Guillaume Chiche (born 30 March 1986) is a French politician who was elected to the French National Assembly on 18 June 2017, representing the department of Deux-Sèvres. He was considered a close ally of President Emmanuel Macron. He was elected as a member of La République En Marche!, but left the party and in May 2020, he was one of the 17 initial members who formed the short-lived Ecology Democracy Solidarity group. Since 2020, he is a member of The New Democrats.

Political career
In parliament, Chiche serves as member of the Committee on Social Affairs. In addition to his committee assignments, he is part of the parliamentary friendship groups with Argentina and Brazil.
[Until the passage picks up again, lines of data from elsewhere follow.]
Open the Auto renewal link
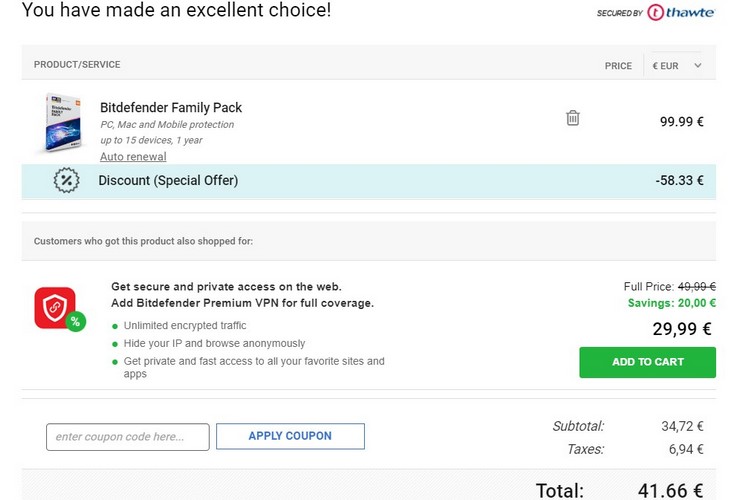The height and width of the screenshot is (500, 743). pyautogui.click(x=133, y=157)
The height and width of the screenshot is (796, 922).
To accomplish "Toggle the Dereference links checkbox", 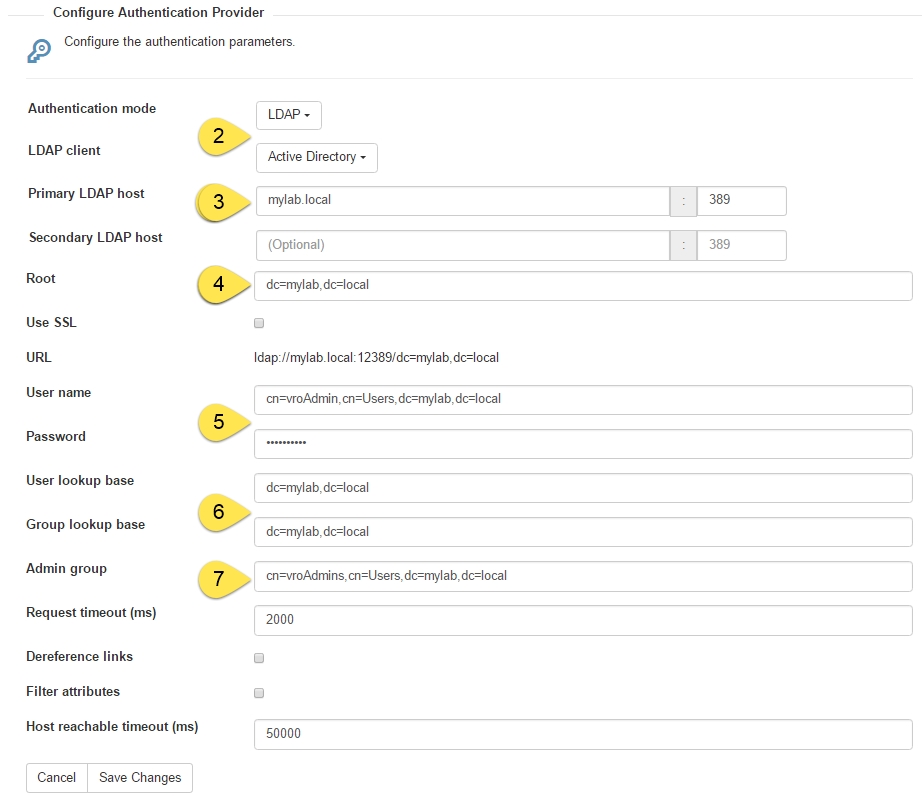I will coord(259,658).
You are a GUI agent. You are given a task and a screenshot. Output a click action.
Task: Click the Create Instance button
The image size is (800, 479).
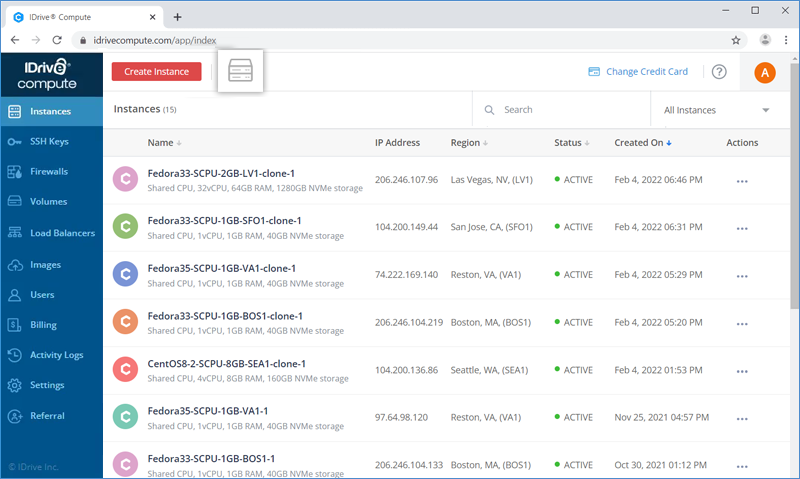tap(157, 72)
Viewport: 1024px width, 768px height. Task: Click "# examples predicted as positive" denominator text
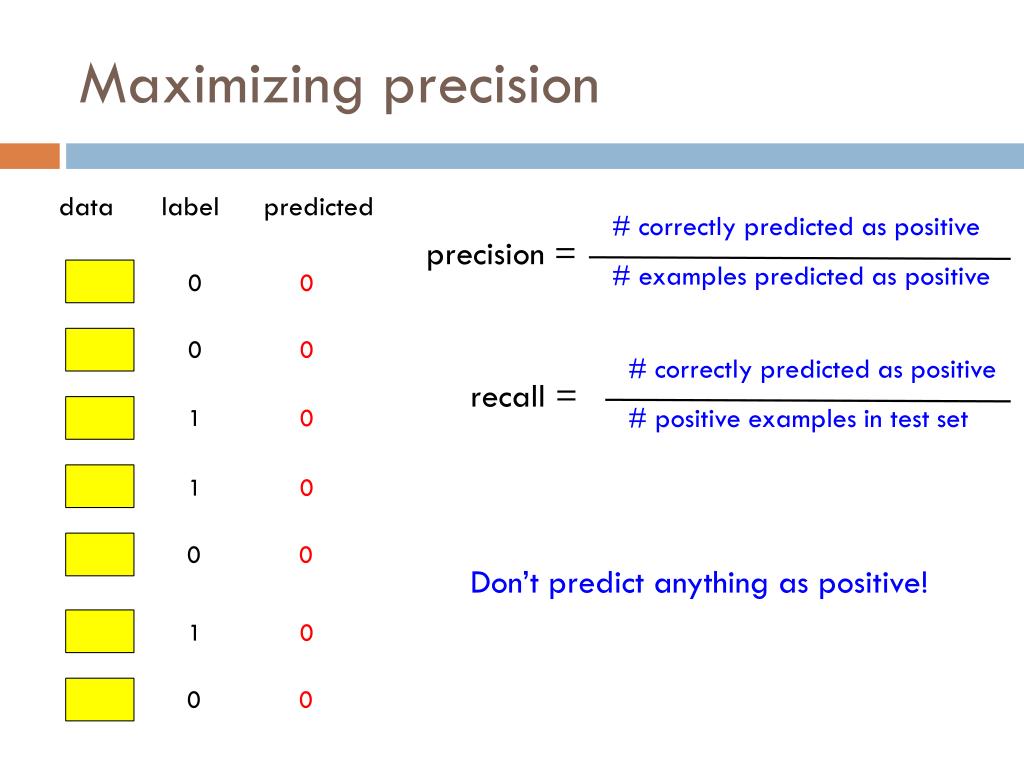click(x=801, y=277)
In January 2019, Chiche joined the LREM executive board. In that capacity, he shares responsibility with Laurent Saint-Martin for the party's policy planning.

Political positions
In a 2018 parliamentary report, Chiche proposed the abolition of income splitting for the purposes of assessing personal income tax.

In 2019, Chiche led (with Aurore Bergé) a group of LREM members who advocated for broad access to assisted reproductive technology (ART). Unlike Bergé, he supported the authorization of post-mortem ART, a motion which was rejected by a parliamentary majority. 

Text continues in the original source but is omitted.